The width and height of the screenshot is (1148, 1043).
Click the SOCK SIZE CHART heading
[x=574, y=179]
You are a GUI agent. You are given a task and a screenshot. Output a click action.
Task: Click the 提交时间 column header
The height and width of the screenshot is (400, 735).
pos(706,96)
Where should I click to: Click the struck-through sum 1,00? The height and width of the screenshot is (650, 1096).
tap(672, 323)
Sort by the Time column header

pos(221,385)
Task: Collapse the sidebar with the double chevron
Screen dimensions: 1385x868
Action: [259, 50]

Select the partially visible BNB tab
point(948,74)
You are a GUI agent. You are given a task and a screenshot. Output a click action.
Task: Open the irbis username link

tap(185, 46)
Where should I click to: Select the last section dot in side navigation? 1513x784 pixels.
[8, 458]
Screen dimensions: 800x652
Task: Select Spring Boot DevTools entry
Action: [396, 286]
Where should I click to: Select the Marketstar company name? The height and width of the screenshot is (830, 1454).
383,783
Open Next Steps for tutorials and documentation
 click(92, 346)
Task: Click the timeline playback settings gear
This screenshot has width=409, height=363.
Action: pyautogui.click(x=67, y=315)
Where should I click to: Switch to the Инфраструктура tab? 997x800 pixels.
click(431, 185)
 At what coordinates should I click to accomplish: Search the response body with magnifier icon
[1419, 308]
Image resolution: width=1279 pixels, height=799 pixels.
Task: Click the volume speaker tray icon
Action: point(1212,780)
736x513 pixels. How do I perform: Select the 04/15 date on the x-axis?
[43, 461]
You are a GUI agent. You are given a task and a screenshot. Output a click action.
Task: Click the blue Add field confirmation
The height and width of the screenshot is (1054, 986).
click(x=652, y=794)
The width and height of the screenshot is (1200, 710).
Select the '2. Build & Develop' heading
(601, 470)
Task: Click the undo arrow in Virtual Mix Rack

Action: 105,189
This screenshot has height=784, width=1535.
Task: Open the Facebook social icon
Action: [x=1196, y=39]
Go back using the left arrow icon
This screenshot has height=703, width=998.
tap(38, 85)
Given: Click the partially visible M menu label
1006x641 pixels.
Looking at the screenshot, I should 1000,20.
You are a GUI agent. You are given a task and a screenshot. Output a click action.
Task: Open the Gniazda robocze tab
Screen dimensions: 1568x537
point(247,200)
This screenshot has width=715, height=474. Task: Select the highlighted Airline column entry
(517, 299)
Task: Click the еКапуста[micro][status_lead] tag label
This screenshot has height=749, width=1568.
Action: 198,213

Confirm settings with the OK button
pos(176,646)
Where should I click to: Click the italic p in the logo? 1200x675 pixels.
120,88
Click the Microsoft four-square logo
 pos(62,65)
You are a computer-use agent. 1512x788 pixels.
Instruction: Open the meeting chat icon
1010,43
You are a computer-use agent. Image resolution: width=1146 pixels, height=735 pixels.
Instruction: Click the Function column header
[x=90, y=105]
=======
→ Description of the task:
From the data above, output every line exactly.

→ Answer box:
The width and height of the screenshot is (1148, 1043).
Click the SOCK SIZE CHART heading
[x=574, y=179]
You are a GUI agent. You are given a task and a screenshot. Output a click action.
Task: Click the 提交时间 column header
The height and width of the screenshot is (400, 735).
pos(706,96)
Where should I click to: Click the struck-through sum 1,00? The height and width of the screenshot is (650, 1096).
tap(672, 323)
Sort by the Time column header

pos(221,385)
Task: Collapse the sidebar with the double chevron
Screen dimensions: 1385x868
Action: [259, 50]

Select the partially visible BNB tab
point(948,74)
You are a GUI agent. You are given a task and a screenshot. Output a click action.
Task: Open the irbis username link

tap(185, 46)
Where should I click to: Select the last section dot in side navigation? 1513x784 pixels.
[8, 458]
Screen dimensions: 800x652
Task: Select Spring Boot DevTools entry
Action: [396, 286]
Where should I click to: Select the Marketstar company name? The height and width of the screenshot is (830, 1454).
383,783
Open Next Steps for tutorials and documentation
 click(92, 346)
Task: Click the timeline playback settings gear
This screenshot has width=409, height=363.
Action: pyautogui.click(x=67, y=315)
Where should I click to: Switch to the Инфраструктура tab? 997x800 pixels.
click(431, 185)
 At what coordinates should I click to accomplish: Search the response body with magnifier icon
[1419, 308]
Image resolution: width=1279 pixels, height=799 pixels.
Task: Click the volume speaker tray icon
Action: point(1212,780)
736x513 pixels. How do I perform: Select the 04/15 date on the x-axis?
[43, 461]
You are a GUI agent. You are given a task and a screenshot. Output a click action.
Task: Click the blue Add field confirmation
The height and width of the screenshot is (1054, 986).
click(x=652, y=794)
The width and height of the screenshot is (1200, 710).
Select the '2. Build & Develop' heading
(601, 470)
Task: Click the undo arrow in Virtual Mix Rack

Action: 105,189
This screenshot has height=784, width=1535.
Task: Open the Facebook social icon
Action: [x=1196, y=39]
Go back using the left arrow icon
This screenshot has height=703, width=998.
tap(38, 85)
Given: Click the partially visible M menu label
1006x641 pixels.
Looking at the screenshot, I should 1000,20.
You are a GUI agent. You are given a task and a screenshot. Output a click action.
Task: Open the Gniazda robocze tab
Screen dimensions: 1568x537
point(247,200)
This screenshot has width=715, height=474. Task: Select the highlighted Airline column entry
(517, 299)
Task: Click the еКапуста[micro][status_lead] tag label
This screenshot has height=749, width=1568.
Action: 198,213

Confirm settings with the OK button
pos(176,646)
Where should I click to: Click the italic p in the logo? 1200x675 pixels.
120,88
Click the Microsoft four-square logo
 pos(62,65)
You are a computer-use agent. 1512x788 pixels.
Instruction: Open the meeting chat icon
1010,43
You are a computer-use agent. Image resolution: width=1146 pixels, height=735 pixels.
Instruction: Click the Function column header
[x=90, y=105]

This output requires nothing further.